History
- Name: Duke of Connaught
- Namesake: Prince Arthur, Duke of Connaught and Strathearn
- Owner: 1902–1923: London and North Western Railway; 1923–1934: London, Midland and Scottish Railway;
- Operator: 1902–1923: London and North Western Railway; 1923–1934: London, Midland and Scottish Railway;
- Route: 1902–1930: Belfast – Fleetwood; 1930–1934: Hull – Zeebrugge;
- Builder: John Brown & Company
- Yard number: 353
- Launched: 20 August 1902
- Out of service: 1934
- Fate: Scrapped 1934

General characteristics
- Tonnage: 1,680 gross register tons (GRT)
- Length: 315 ft (96 m)
- Beam: 38.2 ft (11.6 m)
- Speed: 20 knots

= TSS Duke of Connaught =

TSS Duke of Connaught was a passenger vessel operated jointly by the London and North Western Railway and the Lancashire and Yorkshire Railway from 1902 to 1922. In the LYR-LNWR naming system, she was named for Prince Arthur, Duke of Connaught and Strathearn (1850–1942), a younger son of Queen Victoria and Prince Albert.

==History==

The Duke of Connaught was built at Cammell Laird, as part of a fleet of seven ships delivered by the company between 1892 and 1909. She operated on the Fleetwood-Belfast route and passed into the hands of the LNWR in 1922 and the London, Midland and Scottish Railway in 1923. In 1921 she was re-boilered by Vickers.
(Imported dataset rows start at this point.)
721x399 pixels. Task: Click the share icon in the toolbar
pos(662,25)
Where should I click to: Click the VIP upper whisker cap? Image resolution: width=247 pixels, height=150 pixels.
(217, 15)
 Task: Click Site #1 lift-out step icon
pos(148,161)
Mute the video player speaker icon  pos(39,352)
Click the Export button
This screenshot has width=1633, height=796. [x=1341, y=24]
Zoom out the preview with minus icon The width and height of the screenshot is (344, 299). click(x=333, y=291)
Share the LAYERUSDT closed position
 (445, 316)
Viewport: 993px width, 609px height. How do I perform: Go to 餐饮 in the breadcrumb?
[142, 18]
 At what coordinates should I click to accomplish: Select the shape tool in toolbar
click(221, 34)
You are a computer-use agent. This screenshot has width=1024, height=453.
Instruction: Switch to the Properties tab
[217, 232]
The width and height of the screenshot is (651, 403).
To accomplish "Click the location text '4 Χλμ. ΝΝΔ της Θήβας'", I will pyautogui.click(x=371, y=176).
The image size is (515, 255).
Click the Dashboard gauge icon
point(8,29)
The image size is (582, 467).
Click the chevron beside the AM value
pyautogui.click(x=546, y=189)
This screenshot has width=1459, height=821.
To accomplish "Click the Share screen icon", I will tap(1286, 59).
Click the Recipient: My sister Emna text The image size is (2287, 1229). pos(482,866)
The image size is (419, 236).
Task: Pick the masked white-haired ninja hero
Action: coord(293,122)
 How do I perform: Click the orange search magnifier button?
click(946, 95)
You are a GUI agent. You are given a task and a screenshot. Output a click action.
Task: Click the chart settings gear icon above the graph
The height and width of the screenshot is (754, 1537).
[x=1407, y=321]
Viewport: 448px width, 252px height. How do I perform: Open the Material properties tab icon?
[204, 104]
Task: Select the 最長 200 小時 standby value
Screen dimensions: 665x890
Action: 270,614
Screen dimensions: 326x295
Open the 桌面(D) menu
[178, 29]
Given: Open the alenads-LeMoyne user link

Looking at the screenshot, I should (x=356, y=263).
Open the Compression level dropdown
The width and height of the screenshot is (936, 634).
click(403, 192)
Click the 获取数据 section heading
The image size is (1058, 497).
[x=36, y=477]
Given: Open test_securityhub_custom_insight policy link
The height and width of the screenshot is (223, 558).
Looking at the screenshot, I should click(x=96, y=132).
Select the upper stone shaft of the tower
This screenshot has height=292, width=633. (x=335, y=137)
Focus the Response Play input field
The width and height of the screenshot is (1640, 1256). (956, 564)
The Duke of Connaught remained on the Fleetwood-Belfast route until 1930 when she was transferred to the Hull to Zeebrugge service. She sailed between Hull and Zeebrugge in the summer, returning to the Fleetwood-Belfast service for the winter months. In the early 1930s she also sailed on cruises, such as the one advertised for 13–17 June 1931 in which she sailed from Fleetwood to Stromness, Aberdeen and Hull. The Duke of Connaught was scrapped in 1934.